= Beginning of Section =

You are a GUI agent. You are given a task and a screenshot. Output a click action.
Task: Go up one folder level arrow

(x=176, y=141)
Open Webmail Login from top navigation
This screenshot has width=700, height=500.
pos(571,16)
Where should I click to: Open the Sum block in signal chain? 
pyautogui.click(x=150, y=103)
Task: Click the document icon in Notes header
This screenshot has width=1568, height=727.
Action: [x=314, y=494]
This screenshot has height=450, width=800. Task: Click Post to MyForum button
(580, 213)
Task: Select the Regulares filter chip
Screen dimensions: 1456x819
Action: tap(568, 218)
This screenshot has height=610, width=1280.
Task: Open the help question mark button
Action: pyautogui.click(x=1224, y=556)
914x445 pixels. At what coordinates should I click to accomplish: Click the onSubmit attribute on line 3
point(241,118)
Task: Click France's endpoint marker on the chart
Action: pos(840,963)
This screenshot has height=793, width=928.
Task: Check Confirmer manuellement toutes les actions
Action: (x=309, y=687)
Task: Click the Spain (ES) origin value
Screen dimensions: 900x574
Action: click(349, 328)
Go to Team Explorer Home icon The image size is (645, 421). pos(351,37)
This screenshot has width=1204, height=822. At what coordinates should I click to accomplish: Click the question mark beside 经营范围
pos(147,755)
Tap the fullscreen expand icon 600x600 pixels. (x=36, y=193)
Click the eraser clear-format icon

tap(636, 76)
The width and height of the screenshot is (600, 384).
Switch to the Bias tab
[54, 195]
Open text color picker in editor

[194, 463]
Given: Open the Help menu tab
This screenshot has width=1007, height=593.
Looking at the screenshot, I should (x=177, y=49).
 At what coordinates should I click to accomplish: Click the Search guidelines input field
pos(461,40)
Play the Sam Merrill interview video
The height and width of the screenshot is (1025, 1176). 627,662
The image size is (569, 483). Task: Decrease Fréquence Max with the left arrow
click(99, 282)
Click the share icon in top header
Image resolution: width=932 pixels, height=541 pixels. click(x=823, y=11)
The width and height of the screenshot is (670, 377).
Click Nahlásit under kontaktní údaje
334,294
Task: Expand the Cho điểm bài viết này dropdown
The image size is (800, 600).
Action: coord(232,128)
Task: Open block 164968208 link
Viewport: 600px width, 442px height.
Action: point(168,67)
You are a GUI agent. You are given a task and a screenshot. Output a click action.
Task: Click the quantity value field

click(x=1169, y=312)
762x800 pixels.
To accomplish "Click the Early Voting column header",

= End of Section =

→ **EXERCISE AIM**
Going from the line that contains "Play the Sam Merrill interview video" to the last line of the records, reproduce every line as written.

→ **REPLY TO THE TASK**
Play the Sam Merrill interview video
The height and width of the screenshot is (1025, 1176). 627,662
The image size is (569, 483). Task: Decrease Fréquence Max with the left arrow
click(99, 282)
Click the share icon in top header
Image resolution: width=932 pixels, height=541 pixels. click(x=823, y=11)
The width and height of the screenshot is (670, 377).
Click Nahlásit under kontaktní údaje
334,294
Task: Expand the Cho điểm bài viết này dropdown
The image size is (800, 600).
Action: coord(232,128)
Task: Open block 164968208 link
Viewport: 600px width, 442px height.
Action: point(168,67)
You are a GUI agent. You are given a task and a screenshot. Output a click action.
Task: Click the quantity value field

click(x=1169, y=312)
762x800 pixels.
To accomplish "Click the Early Voting column header",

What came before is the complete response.